1600 - Grammar School
Among the earliest schools of which records exist are the grammar schools. Almost all had a strong connection with the church. Pupils would have been drawn from families of professionals, merchants, and even minor gentry. This school in Huntingdon – where Oliver Cromwell and Samuel Pepys were once pupils – had a comparatively spacious single room, a high ceiling and large windows at each side. Classes were still taught here in 1939. Now the Cromwell Museum, it looks more 'medieval' today than at any time in its history, the result of an enthusiastic - if somewhat inaccurate - restoration dating from 1878. Why were they called grammar schools?
The Grammar School in Huntingdon was originally the great hall of the Hospital of St John the Baptist, founded c 1160. In 1565 it was converted to house the school. Churches and other foundations such as almshouses and hospitals often supported schools where Latin grammar was taught. Latin was important because it was the language used in services and in many official and professional callings and knowledge of its grammar was as essential as computer skills are today. Sf there was no ecclesiastical benefactor, the burgesses and guilds - or even a philanthropically minded individual - might be prepared to pay a master's salary and provide premises where the sons of the better-off might be educated from about the age of seven to their early teens. Girls, if they received any education at all, would normally be taught at home by a tutor. Throughout the medieval period, schoolchildren would generally be taught together irrespective of age. Until Caxton pioneered cheap printing, teaching was mostly oral and learning by rote was the norm. The model grammar-school teacher of Cromwell's day was held to be a man 'of sound religion, of a grave behaviour, of a sober and honest conversation, no tippler nor haunter of alehouses, no puffer of tobacco; above all apt to teach and severe in his government'. Number work was practically ignored in these schools and even teaching boys how to write was held to be beneath the dignity of the grammar-school master, so it was normally taught by an itinerant 'writing teacher' or an after-hours tutor. Physical punishment, justified by Biblical authority, was an accepted practice. Eight hours a day studying the classics in an intimidating atmosphere would hardly have encouraged a spirit of enquiry among pupils. Some local grammar schools nevertheless acquired such a reputation for excellence that they began to attract a steady stream of paying pupils from other parts of the country - thus was born the English public school tradition.

(Data listing):
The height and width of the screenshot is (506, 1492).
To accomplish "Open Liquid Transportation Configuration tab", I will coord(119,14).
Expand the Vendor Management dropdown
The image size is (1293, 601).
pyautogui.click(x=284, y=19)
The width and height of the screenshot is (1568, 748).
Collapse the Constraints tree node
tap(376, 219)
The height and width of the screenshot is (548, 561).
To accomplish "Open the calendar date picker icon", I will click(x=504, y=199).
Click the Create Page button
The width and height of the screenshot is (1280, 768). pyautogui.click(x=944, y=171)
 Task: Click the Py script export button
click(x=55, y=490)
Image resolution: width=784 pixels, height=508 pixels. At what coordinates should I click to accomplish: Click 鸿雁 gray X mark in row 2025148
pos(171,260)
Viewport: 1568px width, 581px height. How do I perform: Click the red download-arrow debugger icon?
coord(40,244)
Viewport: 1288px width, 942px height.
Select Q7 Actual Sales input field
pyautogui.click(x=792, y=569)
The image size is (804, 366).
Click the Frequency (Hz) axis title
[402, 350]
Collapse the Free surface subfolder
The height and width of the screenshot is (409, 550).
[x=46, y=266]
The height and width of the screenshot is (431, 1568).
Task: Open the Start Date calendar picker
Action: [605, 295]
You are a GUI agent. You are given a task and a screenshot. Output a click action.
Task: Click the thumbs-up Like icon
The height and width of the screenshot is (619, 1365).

(Work task 1): According to the grammar school text, why was Latin important enough to be taught in these schools? Answer in one to three sentences.
(Work task 2): Decide whether each statement below agrees with the grammar school text, answering yes or no and quoting the words of the text that settle it: (a) Classes were still held in the Huntingdon school in 1939. (b) Girls were normally educated at grammar schools alongside boys. (c) Schoolchildren in the medieval period were usually separated into classes by age.
(Work task 3): Retype the part of the grammar school text that opens with the words containing "1600 - Grammar" and closes with "called grammar schools?".
The records have no connection to the grammar school text.

(Written solution 1): Latin was important because it was the language used in church services and in many official and professional callings. Knowledge of its grammar was therefore as essential then as computer skills are today.

(Written solution 2):
(a) Yes: "Classes were still taught here in 1939."
(b) No: "Girls, if they received any education at all, would normally be taught at home by a tutor."
(c) No: "Throughout the medieval period, schoolchildren would generally be taught together irrespective of age."

(Written solution 3):
1600 - Grammar School
Among the earliest schools of which records exist are the grammar schools. Almost all had a strong connection with the church. Pupils would have been drawn from families of professionals, merchants, and even minor gentry. This school in Huntingdon – where Oliver Cromwell and Samuel Pepys were once pupils – had a comparatively spacious single room, a high ceiling and large windows at each side. Classes were still taught here in 1939. Now the Cromwell Museum, it looks more 'medieval' today than at any time in its history, the result of an enthusiastic - if somewhat inaccurate - restoration dating from 1878. Why were they called grammar schools?